While we must wait till next week for details of Labour's proposal, the PEC, like Treasury, RBNZ, New Zealand Exporters and Manufacturers Association and the Tax Working Group, favours a broadening of the tax base to include a tax on capital.
There are three fundamentally important reasons the country needs a Capital Gain Tax:
1)The government's high borrowing, on top of an already high net foreign debt is causing our country to be uncompetitive in exports outside of the primary sector. While diary and other primary exports are a critical part of our future, they do not create many new jobs. As such they are capable of neither sustaining an increasing population base nor providing the high standard of living those leaving New Zealand clearly desire.
2)A broader lower tax base is desirable for both compliance and efficiency. Much of what was said in the Tax Working Group's paper was about the unfairness of the current tax system and its effects on compliance. A Capital Gains Tax alongside other tax changes already implemented largely addresses those concerns.

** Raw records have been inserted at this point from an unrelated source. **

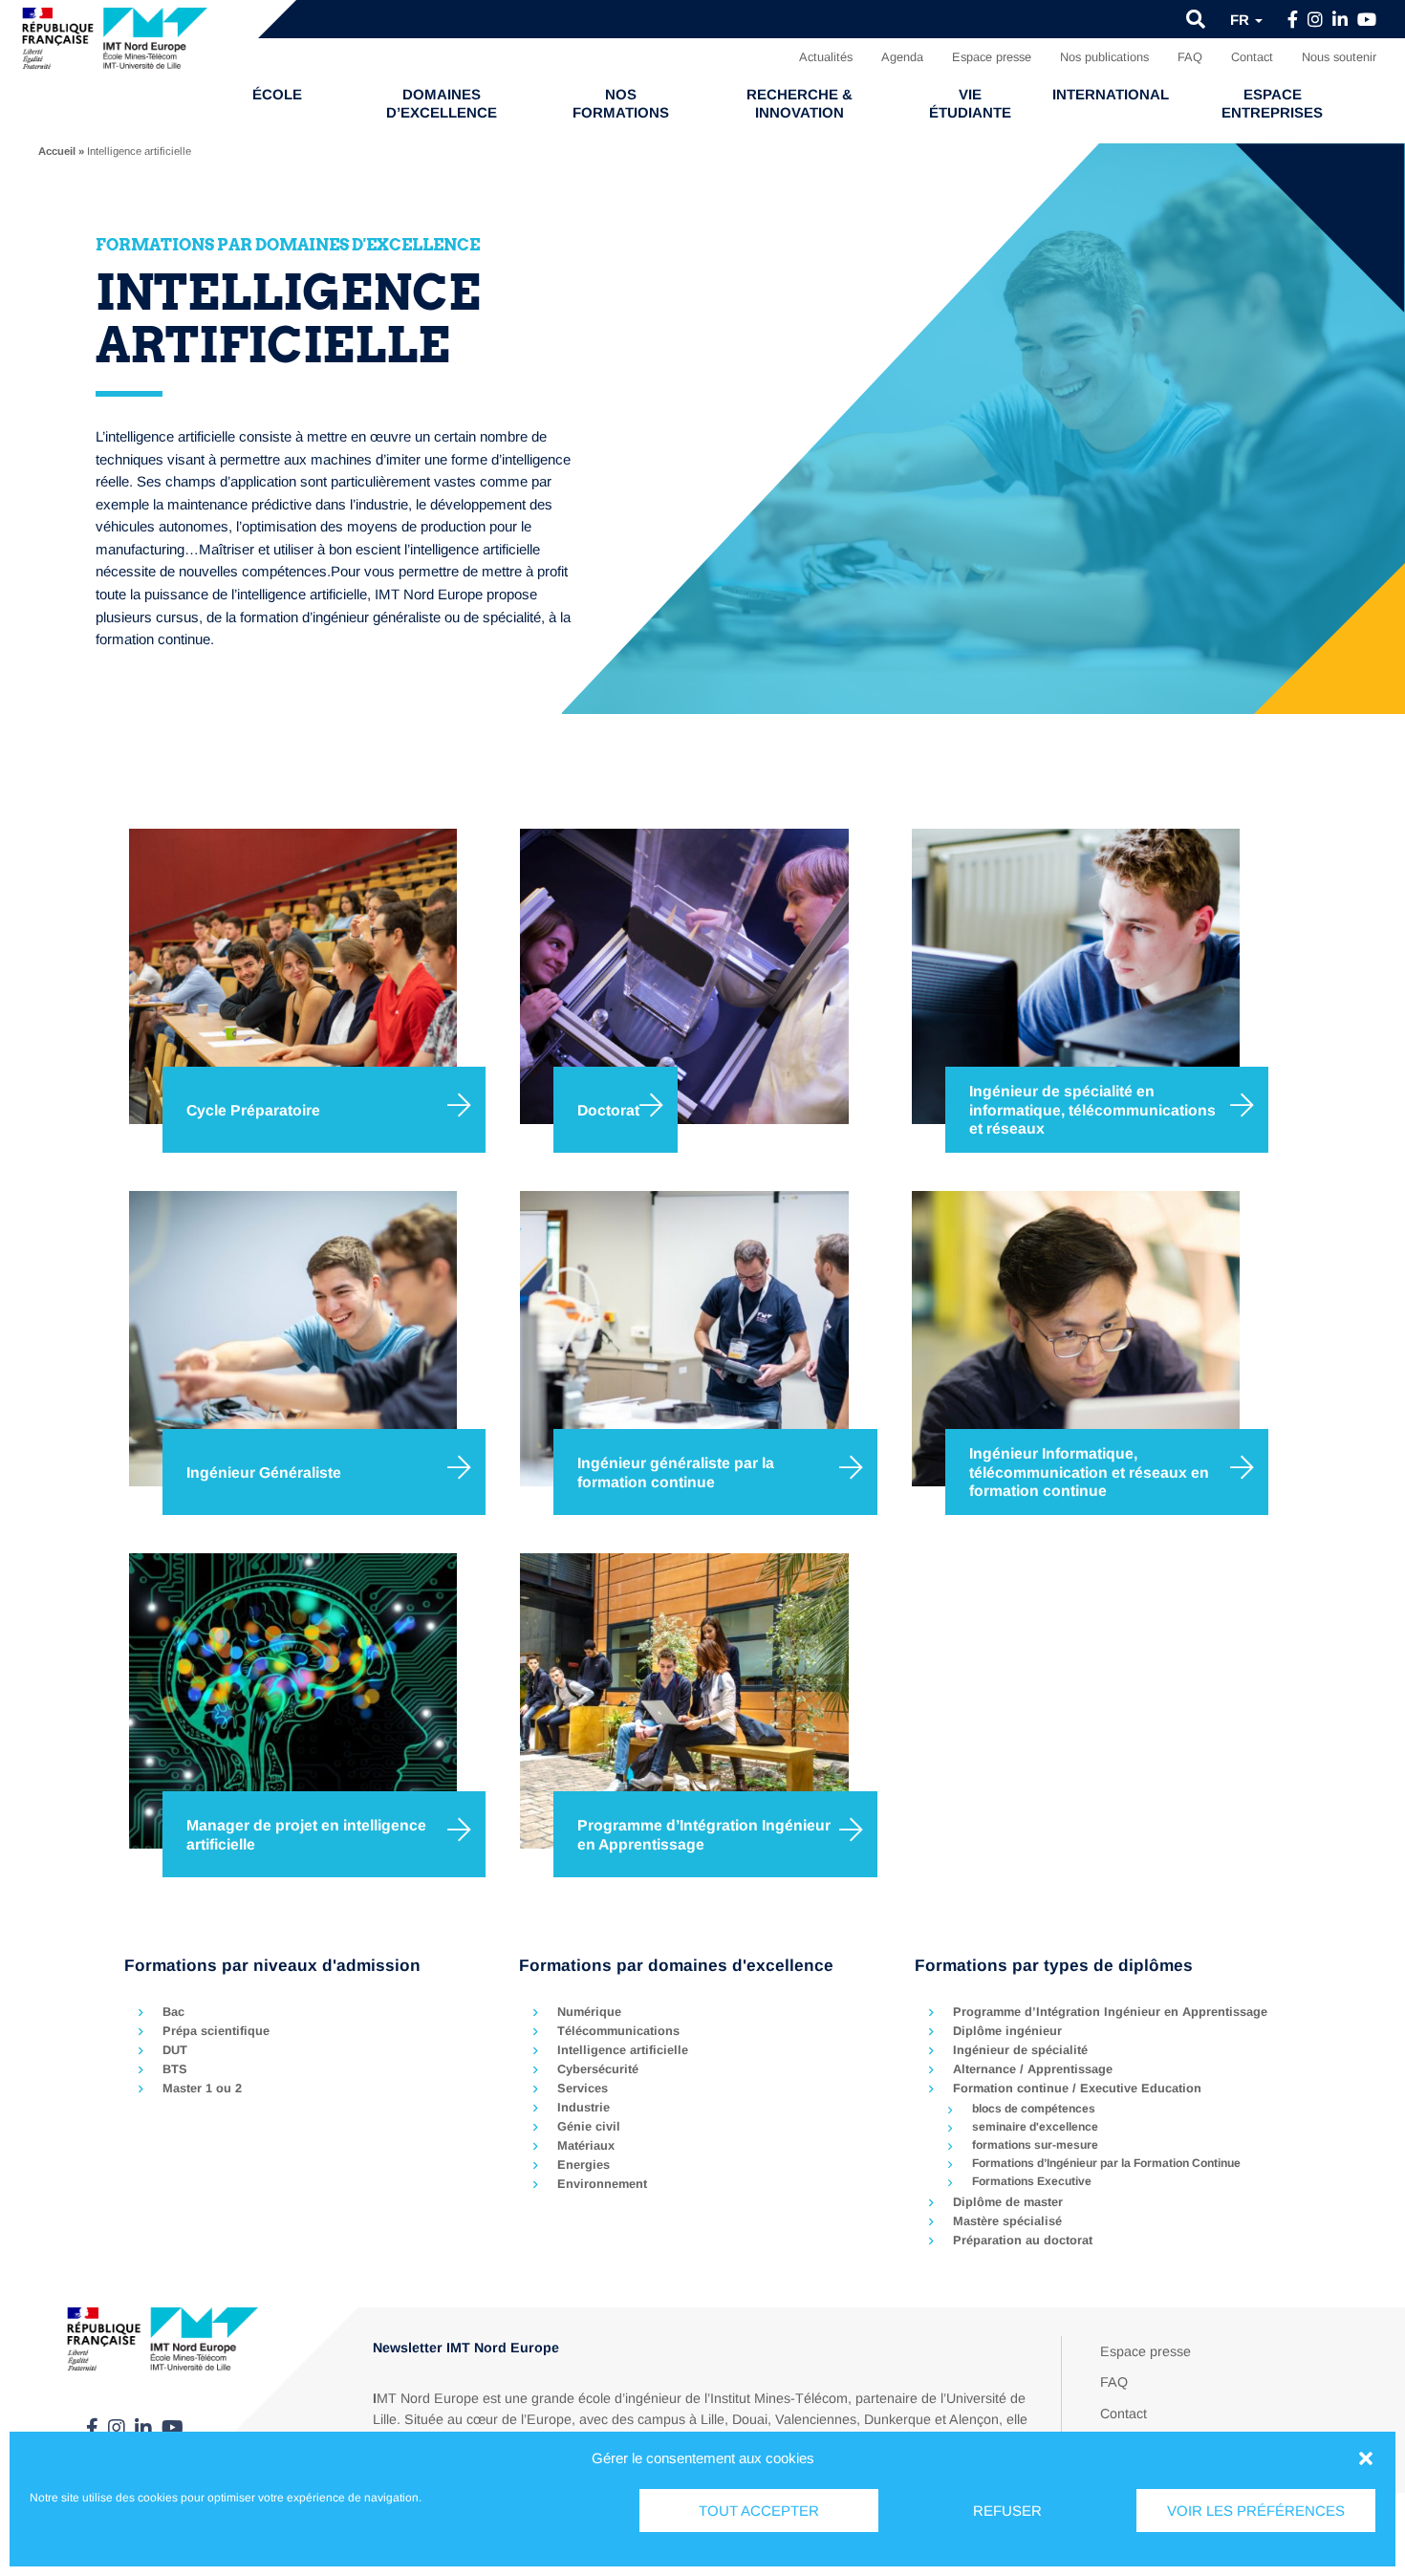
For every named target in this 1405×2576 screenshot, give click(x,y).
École (277, 94)
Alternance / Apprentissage (1033, 2069)
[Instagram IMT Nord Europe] (1315, 20)
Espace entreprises (1272, 103)
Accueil (57, 151)
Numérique (589, 2011)
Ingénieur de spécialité (1020, 2050)
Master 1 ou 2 (202, 2088)
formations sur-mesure (1035, 2145)
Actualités (826, 57)
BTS (174, 2069)
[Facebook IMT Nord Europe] (1292, 20)
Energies (583, 2164)
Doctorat (608, 1110)
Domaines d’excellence (441, 103)
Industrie (583, 2107)
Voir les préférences (1256, 2510)
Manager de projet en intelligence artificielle (306, 1834)
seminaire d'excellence (1035, 2126)
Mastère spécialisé (1007, 2221)
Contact (1252, 57)
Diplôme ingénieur (1007, 2031)
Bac (173, 2011)
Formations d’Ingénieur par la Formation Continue (1106, 2163)
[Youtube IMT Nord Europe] (1366, 20)
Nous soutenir (1339, 57)
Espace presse (991, 57)
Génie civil (588, 2126)
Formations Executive (1032, 2181)
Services (582, 2088)
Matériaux (586, 2145)
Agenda (902, 57)
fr (1241, 19)
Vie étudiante (970, 103)
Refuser (1007, 2510)
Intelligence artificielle (622, 2050)
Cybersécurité (597, 2069)
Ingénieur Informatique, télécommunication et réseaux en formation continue (1089, 1472)
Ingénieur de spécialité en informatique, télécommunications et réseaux (1092, 1109)
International (1110, 94)
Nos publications (1104, 57)
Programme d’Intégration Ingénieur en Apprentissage (704, 1834)
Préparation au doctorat (1022, 2240)
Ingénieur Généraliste (263, 1472)
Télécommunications (618, 2031)
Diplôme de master (1008, 2202)
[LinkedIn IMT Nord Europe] (1340, 20)
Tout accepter (759, 2510)
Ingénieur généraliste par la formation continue (675, 1472)
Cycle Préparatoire (253, 1110)
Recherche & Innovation (799, 103)
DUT (174, 2050)
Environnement (602, 2183)
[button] (1365, 2458)
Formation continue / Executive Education (1077, 2088)
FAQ (1190, 57)
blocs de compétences (1033, 2108)
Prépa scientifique (216, 2031)
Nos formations (621, 103)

3)A Capital Gains Tax sends the right signals for investors and means those choosing to take the path of unproductive property investment will have to pay their fair share of tax. While fairness in tax is good the real long term benefit is the chance to get more of our limited capital invested in making New Zealand more, not less, competitive.
Many will not understand how these points affect their lives but they all effect our ability to compete with the world and the strong evidence is we are failing in that regard. Exports have been declining since 2004 which correlates with the rapid asset inflation of property and the emergence of sustained, high interest rates and a high dollar. Today our exchange rate swings around the fortunes of our diary industry and while that to some extent buffers our economy, it simultaneously kills our differentiated manufacturers and exporters - preventing the very thing we need most, an expansion of our export base.
Many things have to happen to address this downward spiral but getting investment into the productive side of the economy is first and foremost, followed by the need to stop borrowing as a Nation and to cease funding asset inflation. Capital Gains Tax combined with investment in Research and Development, and an expansion of the Reserve Bank Act's objectives to include not just inflation targeting but also jobs and exports are the beginnings of a productive economy strategy we will fully endorse.